[[ EXTRACTED RECORDS open ]]
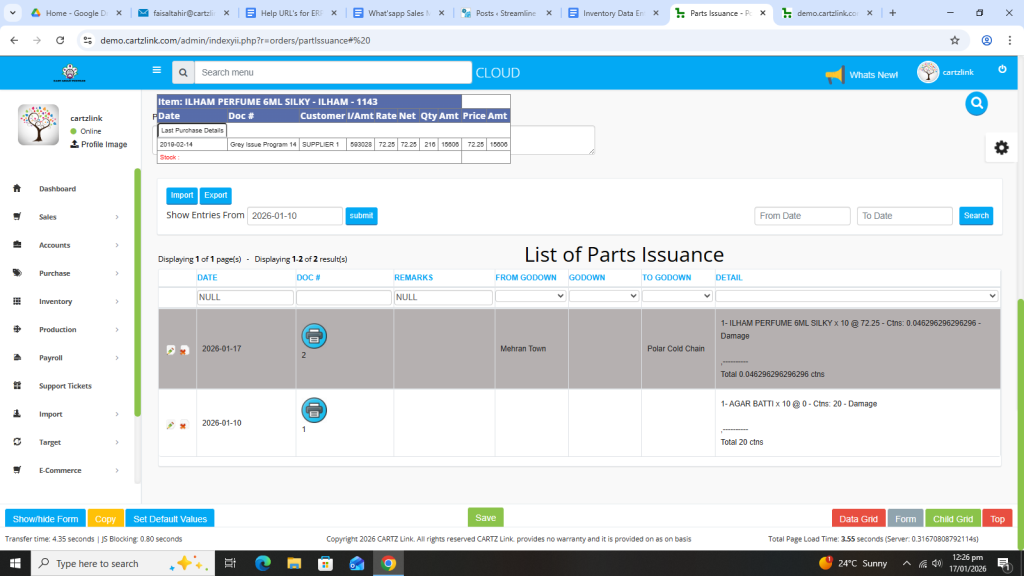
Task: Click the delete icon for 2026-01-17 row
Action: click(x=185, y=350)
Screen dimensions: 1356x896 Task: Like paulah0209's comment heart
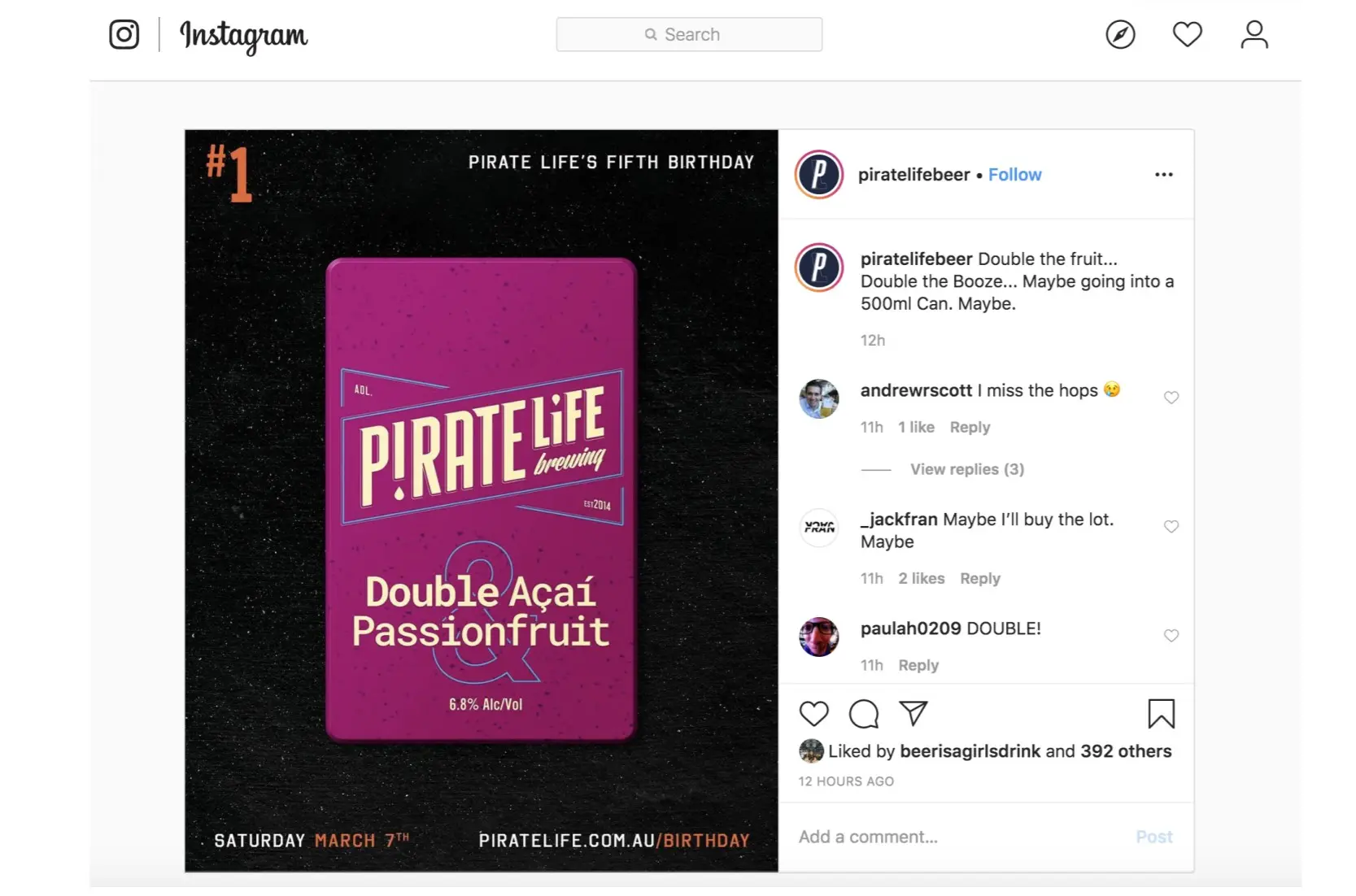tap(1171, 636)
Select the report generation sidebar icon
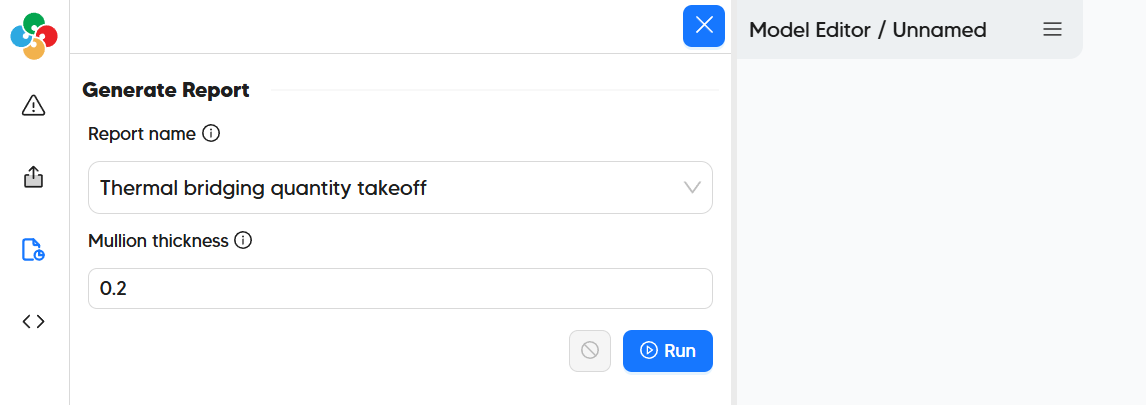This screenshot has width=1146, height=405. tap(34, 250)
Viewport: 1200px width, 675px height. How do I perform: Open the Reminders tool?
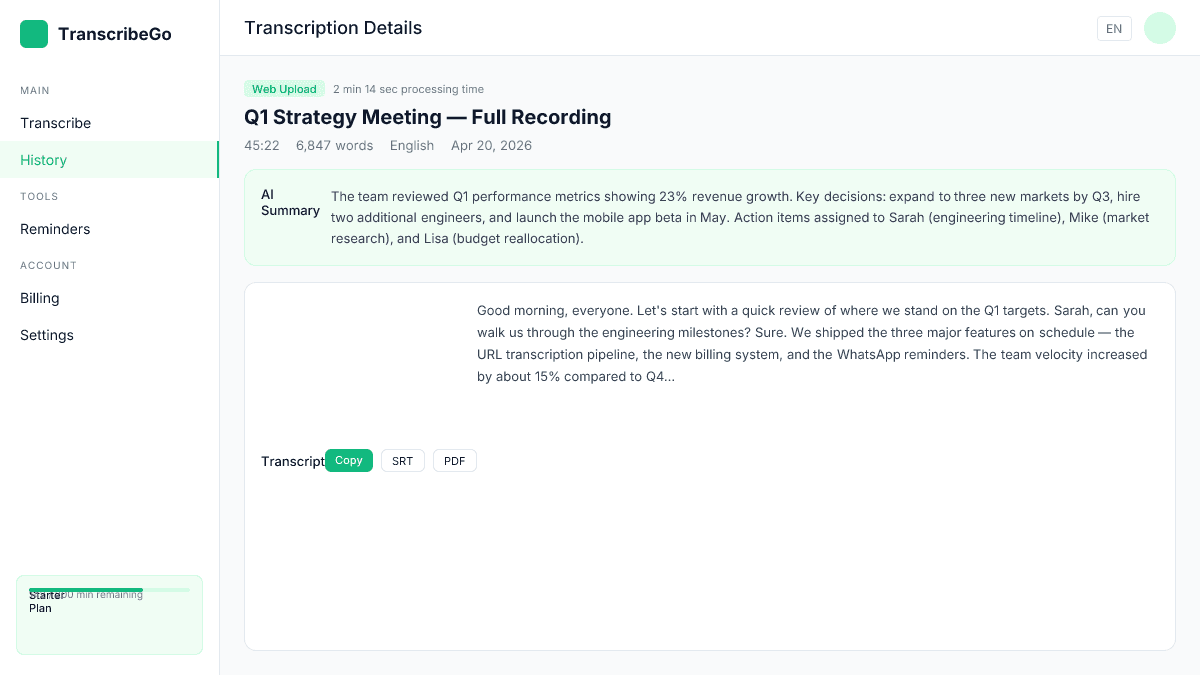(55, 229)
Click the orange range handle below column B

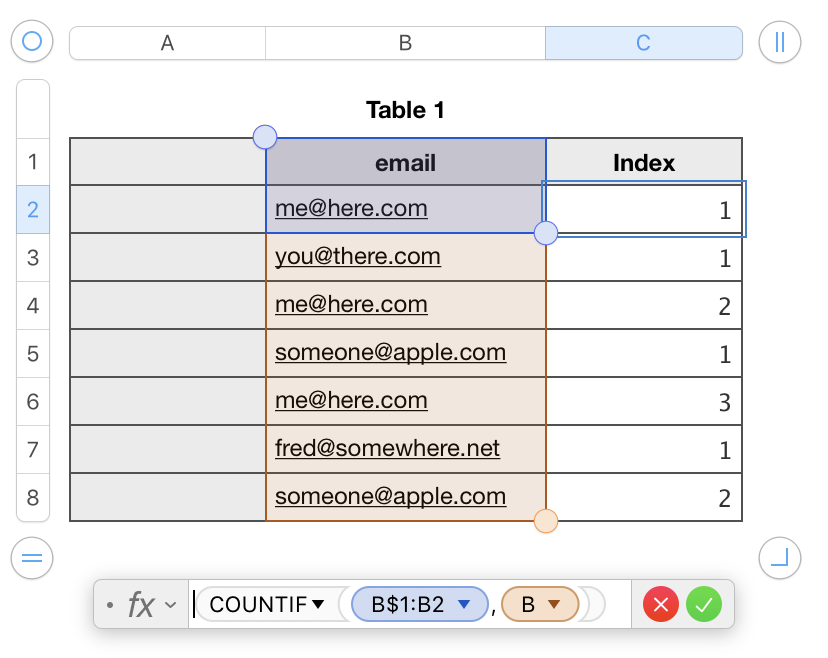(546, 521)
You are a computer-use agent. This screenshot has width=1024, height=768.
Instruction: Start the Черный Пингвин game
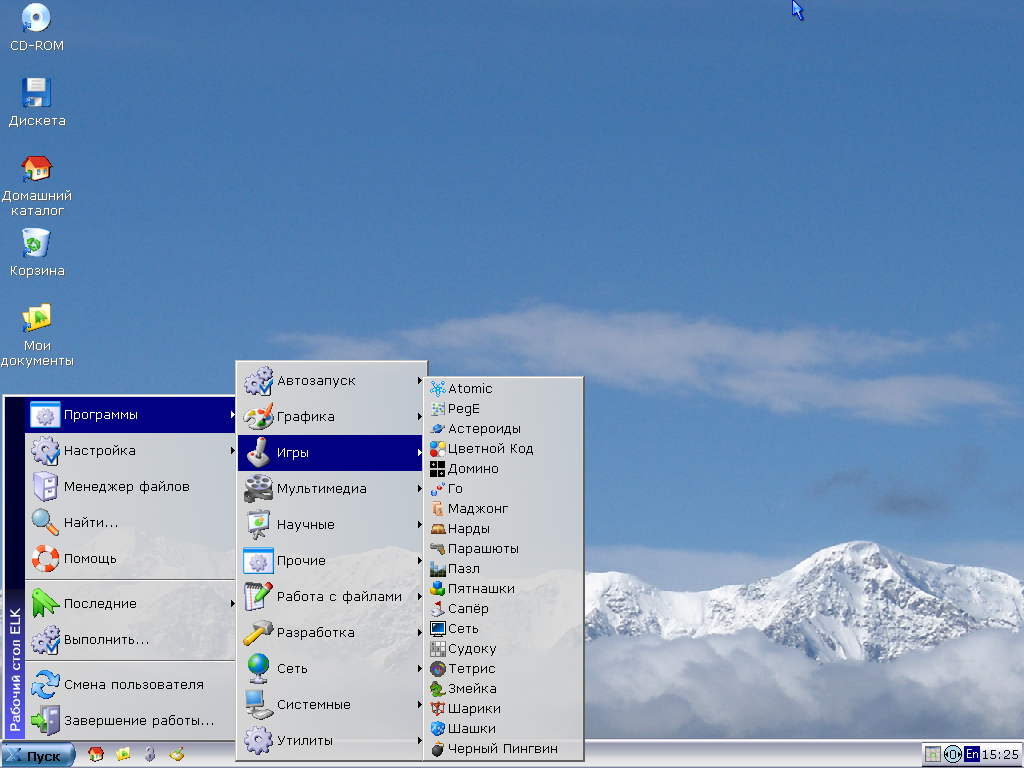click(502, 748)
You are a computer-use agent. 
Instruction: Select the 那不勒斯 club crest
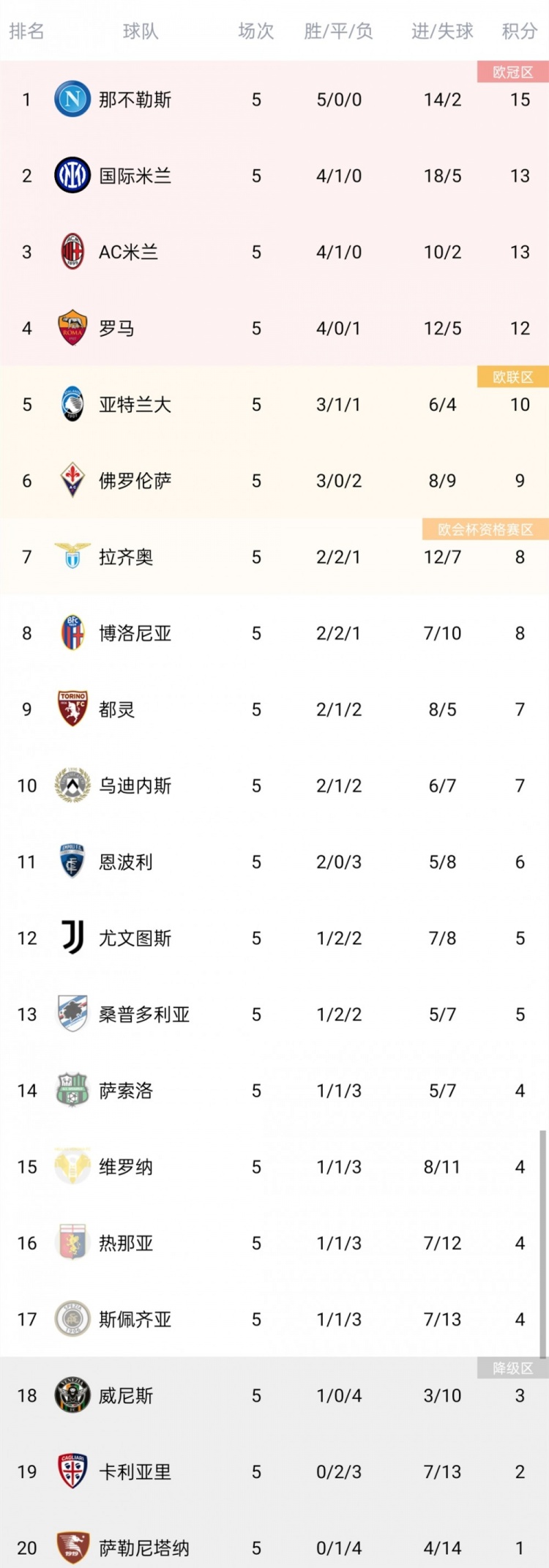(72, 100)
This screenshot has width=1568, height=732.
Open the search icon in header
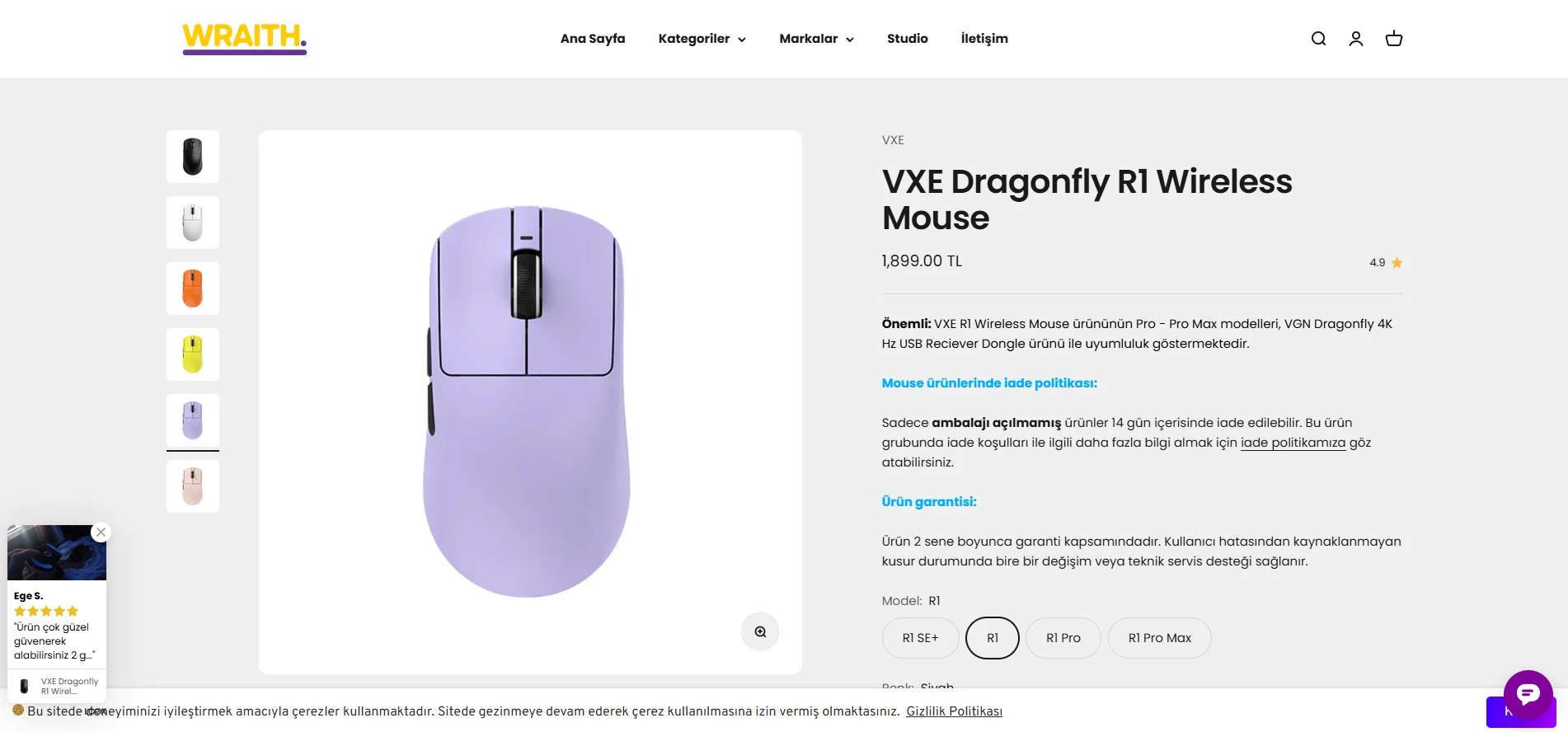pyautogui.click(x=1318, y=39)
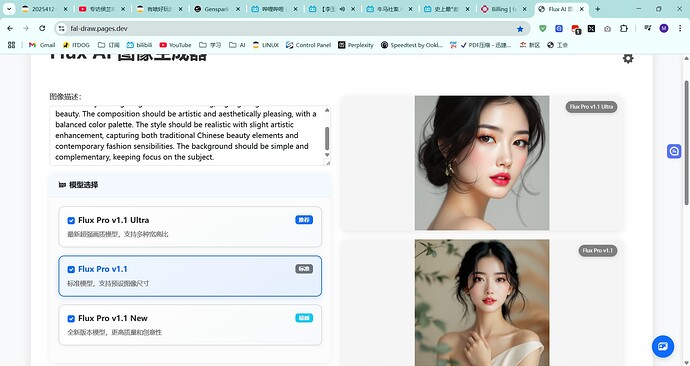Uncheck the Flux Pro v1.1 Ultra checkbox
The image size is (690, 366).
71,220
[[ EXTRACTED RECORDS closed ]]
TASK ITEM: Where does "computer" appear in the listing? Show every line that has it.

ANSWER TO THIS TASK:
You are a computer-use agent. This screenshot has width=1024, height=768.
You are a computer-use agent. 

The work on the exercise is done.